The unstored field is opposite to the unindexed field. This type of field will be analyzed and indexed, but its value will not be saved to the index. Because the entire source code of the storage method requires a lot of space. Therefore, the unstored field is used to store the source code of the indexed method. The source code of the method can be retrieved directly from the Java source file, which can control the size of our index.
Text fields are analyzed, indexed, and saved during the indexing process. The class name is saved as a text field. The following table shows the general situation of using field fields in the javasourcecodeindexer class.
1.
You can use Luke to preview and modify indexes created with Lucene. Luke is an open-source tool for understanding indexes. Figure 1 shows an index created by the javasourcecodeindexer class.
Figure 1: Index in Luke
As you can see, the declaration of the import class is saved without being marked or analyzed. Class Name and method name are converted to lowercase letters before they are saved.
Query Java source code
After creating a multi-field index, you can use Lucene to query these indexes. It provides two important classes: indexsearcher and queryparser for searching files. The queryparser class is used to parse the query expression entered by the user, and the indexsearcher class searches for results that meet the query conditions in the file. The following table lists possible queries and their meanings:
You can index different syntax elements to form a valid query condition and search for code.
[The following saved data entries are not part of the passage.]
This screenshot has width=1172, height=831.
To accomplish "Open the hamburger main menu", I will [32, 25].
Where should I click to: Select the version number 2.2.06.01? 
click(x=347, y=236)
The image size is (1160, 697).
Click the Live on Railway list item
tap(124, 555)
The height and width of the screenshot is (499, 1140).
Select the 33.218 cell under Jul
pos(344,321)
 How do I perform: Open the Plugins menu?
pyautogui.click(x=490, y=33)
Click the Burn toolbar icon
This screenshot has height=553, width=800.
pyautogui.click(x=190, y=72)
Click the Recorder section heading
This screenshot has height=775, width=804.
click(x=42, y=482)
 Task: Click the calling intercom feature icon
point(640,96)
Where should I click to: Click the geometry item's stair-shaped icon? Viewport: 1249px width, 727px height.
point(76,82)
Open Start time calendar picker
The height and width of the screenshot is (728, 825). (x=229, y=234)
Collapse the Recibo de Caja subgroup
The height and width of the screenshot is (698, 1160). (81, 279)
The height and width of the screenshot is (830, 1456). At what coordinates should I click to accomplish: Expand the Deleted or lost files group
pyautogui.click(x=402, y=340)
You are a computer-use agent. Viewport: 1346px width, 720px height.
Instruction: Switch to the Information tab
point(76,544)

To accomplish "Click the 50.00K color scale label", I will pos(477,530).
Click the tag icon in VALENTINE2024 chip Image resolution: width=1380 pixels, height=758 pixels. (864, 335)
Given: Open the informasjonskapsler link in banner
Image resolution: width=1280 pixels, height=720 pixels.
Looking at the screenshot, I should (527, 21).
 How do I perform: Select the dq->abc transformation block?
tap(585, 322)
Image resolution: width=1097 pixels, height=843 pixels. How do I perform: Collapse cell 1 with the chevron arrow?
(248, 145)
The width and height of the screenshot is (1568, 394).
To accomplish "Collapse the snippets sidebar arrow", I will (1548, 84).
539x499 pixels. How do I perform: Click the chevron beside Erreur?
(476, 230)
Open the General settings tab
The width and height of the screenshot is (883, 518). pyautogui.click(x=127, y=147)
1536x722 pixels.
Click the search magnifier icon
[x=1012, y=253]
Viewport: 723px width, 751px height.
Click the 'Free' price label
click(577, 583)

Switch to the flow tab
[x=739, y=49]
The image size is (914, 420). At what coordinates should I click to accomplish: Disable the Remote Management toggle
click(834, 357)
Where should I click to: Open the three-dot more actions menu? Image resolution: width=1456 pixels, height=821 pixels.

The following lists the sample code used for search.
public class JavaCodeSearch {public static void main(String[] args) throws Exception{ File indexDir = new File(args[0]); String q = args[1]; //parameter:JGraph code:insert Directory fsDir = FSDirectory.getDirectory(indexDir,false); IndexSearcher is = new IndexSearcher(fsDir); PerFieldAnalyzerWrapper analyzer = new PerFieldAnalyzerWrapper( new JavaSourceCodeAnalyzer()); analyzer.addAnalyzer("import", new KeywordAnalyzer()); Query query = QueryParser.parse(q, "code", analyzer); long start = System.currentTimeMillis(); Hits hits = is.search(query); long end = System.currentTimeMillis(); System.err.println("Found " + hits.length() + " docs in " + (end-start) + " millisec"); for(int i = 0; i < hits.length(); i++){ Document doc = hits.doc(i); System.out.println(doc.get("filename") + " with a score of " + hits.score(i)); } is.close();}}
The indexsearcher instance uses fsdirectory to open the directory containing the index. The analyzer instance is then used to analyze the query string used for search to ensure that it is in the same form as the index (restoring the root, converting lowercase letters, filtering out, and so on. Lucene imposes some restrictions to avoid using field as a keyword index during queries. Lucene uses analyzer to analyze all fields passed to it in the queryparser instance. To solve this problem, you can use the perfieldanalyzerwrapper class provided by Lucene to specify the necessary analysis for each field in the query. Therefore, the query string import: org. W3C .*
And code: document will use keywordanalyzer to parse the string org. W3C. * And use javasourcecodeanalyzer to parse the document. If the queryparser instance does not match the query field, use the default field code and perfieldanalyzerwrapper to analyze the query string and return the analyzed query instance. The indexsearcher instance uses the query instance and returns an hits instance, which contains files that meet the query conditions.
Conclusion
This article introduces Lucene-text search engine, which can achieve source code search by loading analyzer and multi-field index. This article only introduces the basic functions of the Code Search Engine. At the same time, you can use a more sophisticated analyzer in the source code search to improve the search performance and obtain better query results. This search engine allows users to search and share source code in the software development community.